The election results didn't surprise me. I knew Trump would win.
My Californian friends had shifted from passion and outrage during the 2015 campaign to complete disengagement. Three months traversing the Midwest last year showed me a different view of North America. Where the rhythm of life beats differently outside the coastal bubbles of California or New York, the enthusiasm for the Republican candidate was tireless.
What baffled me wasn't the outcome, but how people ignored clear data that showed the predicted disastrous impact of Agenda 47 (closely related to Project 25) on those who are already struggling, freedom of speech, and our environment. Numbers that should have mattered, didn't. Facts that should have resonated were drowned in factless debates on gendered bathrooms, eaten dogs, and politicized hurricanes (remember “Sharpiegate”?).
Think about your last encounter with information. Did it come from a research-driven report? A detailed dashboard? Or was it something that bubbled up through your social feeds (yes, LinkedIn too), mentioned by friends, and referenced in memes and viral content, until it simply felt like something you'd always known?
We data practitioners believe in the power of well-crafted, accurate visualizations. We trust that if we present the facts clearly enough, truth will prevail. But we're using obsolete tools in a transformed landscape.
Nathan Heller eloquently describes this phenomenon in the New Yorker recently:
Trump seemed to think that much of the voting public couldn't be bothered with details—couldn't be bothered to fact-check, or deal with fact checkers. [...] Detail, even when it's available, doesn't travel widely after all. Big, sloppy notions do. […]
Planting ideas this way isn't argument, and it's not emotional persuasion. It's about seeding the ambience of information, throwing facts and fake facts alike into an environment of low attention, with the confidence that, like minnows released individually into a pond, they will eventually school and spawn.
The election result emphasizes how our relationship with information has fundamentally transformed. It no longer flows from expert to audience in neat lines, from precise data charts buried into PDFs to institutional voices sharing it with authority to targeted audiences.
Now, information spreads like rumors crystallizing into assumed truth. From YouTube influencers to podcast discussions, to our social media feeds, and back to our dinner tables, the cycle continues.

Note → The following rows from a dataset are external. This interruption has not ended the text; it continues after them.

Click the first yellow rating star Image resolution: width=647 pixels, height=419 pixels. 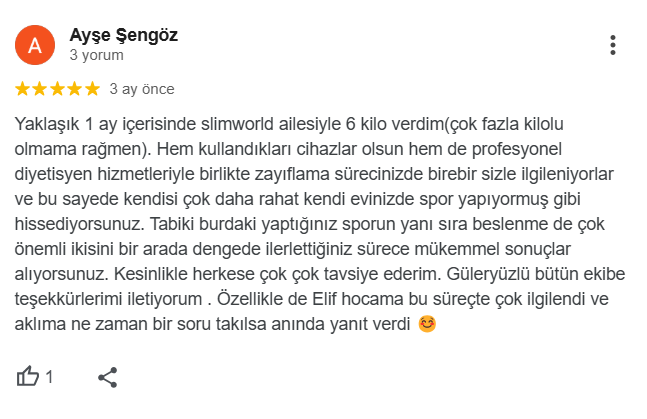[x=25, y=89]
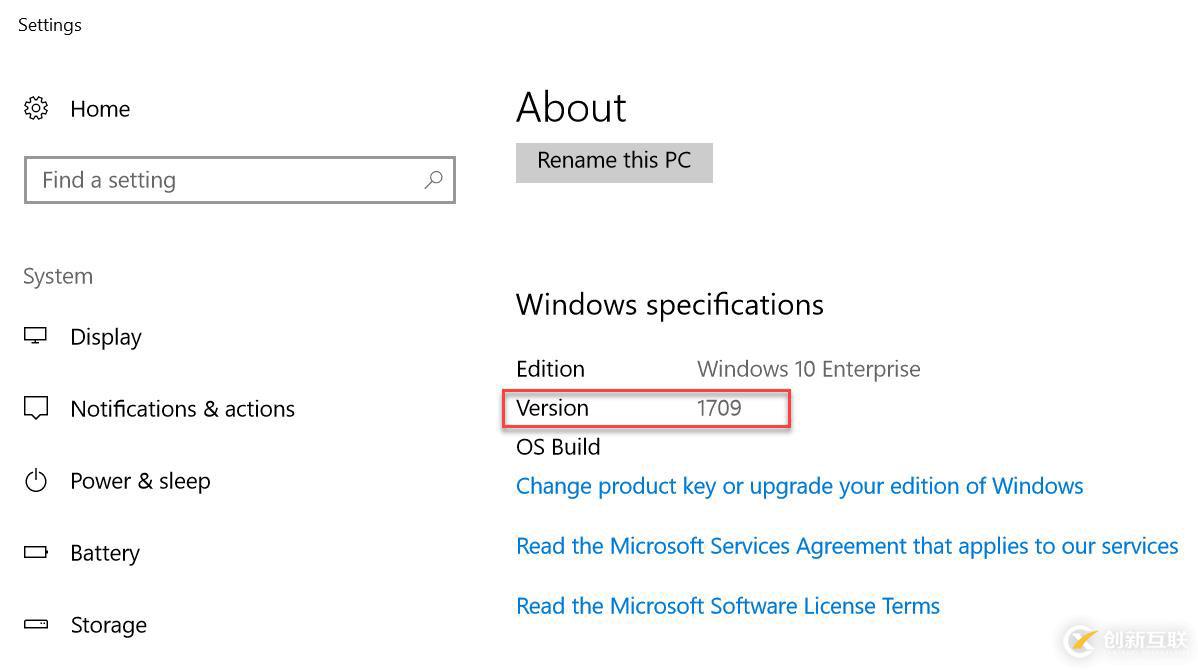This screenshot has height=670, width=1198.
Task: Click the Rename this PC button
Action: pos(613,161)
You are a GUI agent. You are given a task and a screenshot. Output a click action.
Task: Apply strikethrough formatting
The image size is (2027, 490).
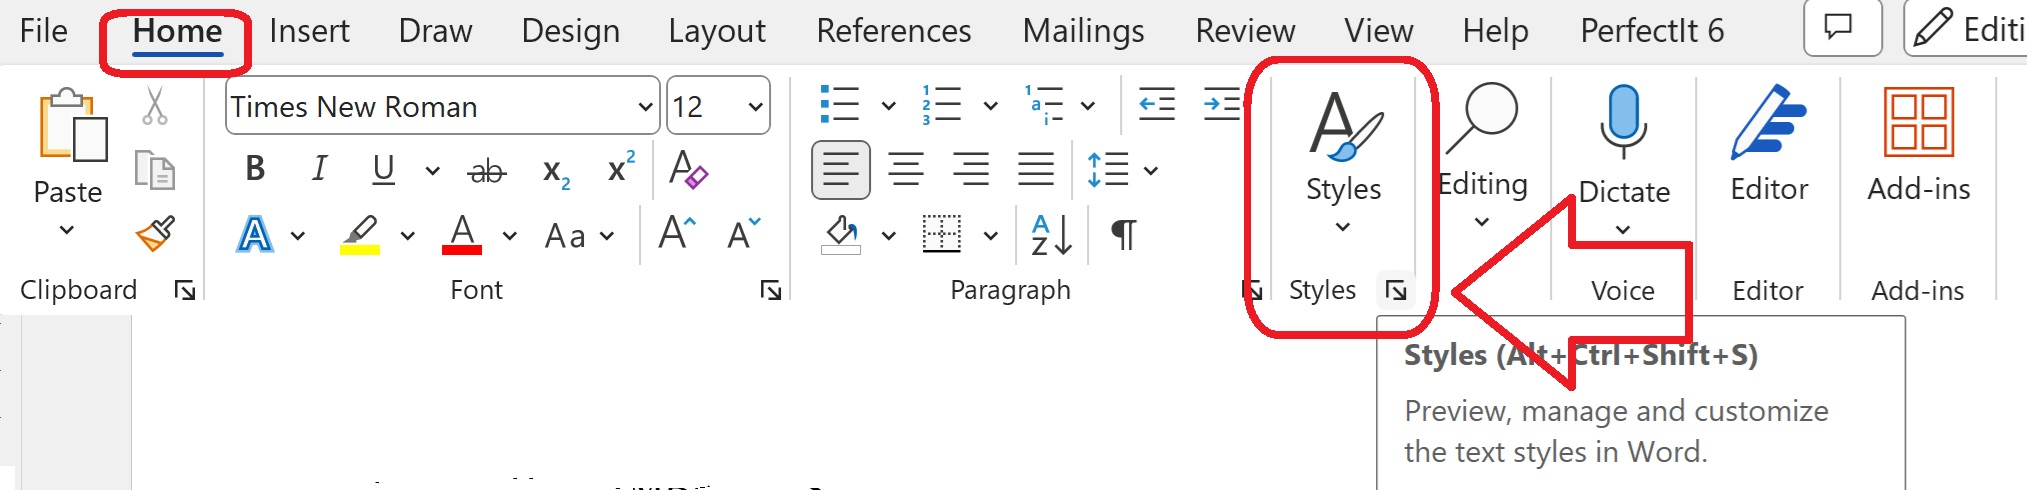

For those of us committed to data-driven change, this poses a provoking question: How do we create visual, data-driven messages that can survive – and thrive – in this “ambiance of information” while preserving their essential truth?
We can no longer treat data visualization as isolated evidence.
Our visualizations need to support broader narratives. They need to be modular pieces that can be adapted and shared across various platforms to ensure a consistent message.
The future of data visualization is not about perfecting the most precise chart for every application; it is about creating visual shortcuts—entry points that spark deeper conversations.